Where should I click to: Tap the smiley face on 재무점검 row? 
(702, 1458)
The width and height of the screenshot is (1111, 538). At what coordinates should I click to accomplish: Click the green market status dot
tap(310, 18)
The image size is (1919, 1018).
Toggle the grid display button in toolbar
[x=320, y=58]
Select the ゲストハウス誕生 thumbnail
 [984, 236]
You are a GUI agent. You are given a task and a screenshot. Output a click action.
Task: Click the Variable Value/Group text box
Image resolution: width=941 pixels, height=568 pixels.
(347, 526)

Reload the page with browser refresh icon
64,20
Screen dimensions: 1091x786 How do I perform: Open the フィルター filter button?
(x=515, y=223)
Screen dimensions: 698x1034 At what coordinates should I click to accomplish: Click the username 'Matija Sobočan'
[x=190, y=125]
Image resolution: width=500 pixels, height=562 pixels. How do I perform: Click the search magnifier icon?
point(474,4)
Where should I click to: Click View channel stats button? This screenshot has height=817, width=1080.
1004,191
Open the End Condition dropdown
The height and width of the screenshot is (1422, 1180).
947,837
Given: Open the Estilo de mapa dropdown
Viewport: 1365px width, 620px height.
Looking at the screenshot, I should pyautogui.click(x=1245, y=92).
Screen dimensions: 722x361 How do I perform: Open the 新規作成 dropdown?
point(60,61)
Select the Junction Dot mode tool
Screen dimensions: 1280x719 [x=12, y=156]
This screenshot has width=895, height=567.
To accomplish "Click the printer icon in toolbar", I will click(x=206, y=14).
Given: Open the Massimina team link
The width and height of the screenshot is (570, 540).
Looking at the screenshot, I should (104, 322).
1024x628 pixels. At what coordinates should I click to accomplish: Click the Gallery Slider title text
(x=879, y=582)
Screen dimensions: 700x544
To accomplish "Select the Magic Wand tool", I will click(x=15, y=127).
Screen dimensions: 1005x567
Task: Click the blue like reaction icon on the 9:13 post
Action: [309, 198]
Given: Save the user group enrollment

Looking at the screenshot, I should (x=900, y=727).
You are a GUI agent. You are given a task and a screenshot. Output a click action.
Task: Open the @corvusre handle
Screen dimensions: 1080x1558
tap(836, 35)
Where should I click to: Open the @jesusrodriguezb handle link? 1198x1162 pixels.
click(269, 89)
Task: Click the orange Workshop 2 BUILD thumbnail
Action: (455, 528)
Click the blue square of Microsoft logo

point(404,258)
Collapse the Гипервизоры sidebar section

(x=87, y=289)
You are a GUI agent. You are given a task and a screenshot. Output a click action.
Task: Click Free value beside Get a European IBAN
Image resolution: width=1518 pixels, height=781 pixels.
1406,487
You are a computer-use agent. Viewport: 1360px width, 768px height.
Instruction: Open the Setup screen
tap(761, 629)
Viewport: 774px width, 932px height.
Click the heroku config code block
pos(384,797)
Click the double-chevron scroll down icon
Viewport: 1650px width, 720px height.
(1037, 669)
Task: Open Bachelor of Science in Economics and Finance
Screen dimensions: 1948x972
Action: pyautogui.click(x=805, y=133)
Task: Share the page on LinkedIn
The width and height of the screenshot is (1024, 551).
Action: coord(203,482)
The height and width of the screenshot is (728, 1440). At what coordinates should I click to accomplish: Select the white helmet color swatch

|---|

Among the entries above, find the line with "Instruction: Open the Setup screen" and the line with "Task: Share the page on LinkedIn"; give again exactly these two lines and all lines between them.

Instruction: Open the Setup screen
tap(761, 629)
Viewport: 774px width, 932px height.
Click the heroku config code block
pos(384,797)
Click the double-chevron scroll down icon
Viewport: 1650px width, 720px height.
(1037, 669)
Task: Open Bachelor of Science in Economics and Finance
Screen dimensions: 1948x972
Action: pyautogui.click(x=805, y=133)
Task: Share the page on LinkedIn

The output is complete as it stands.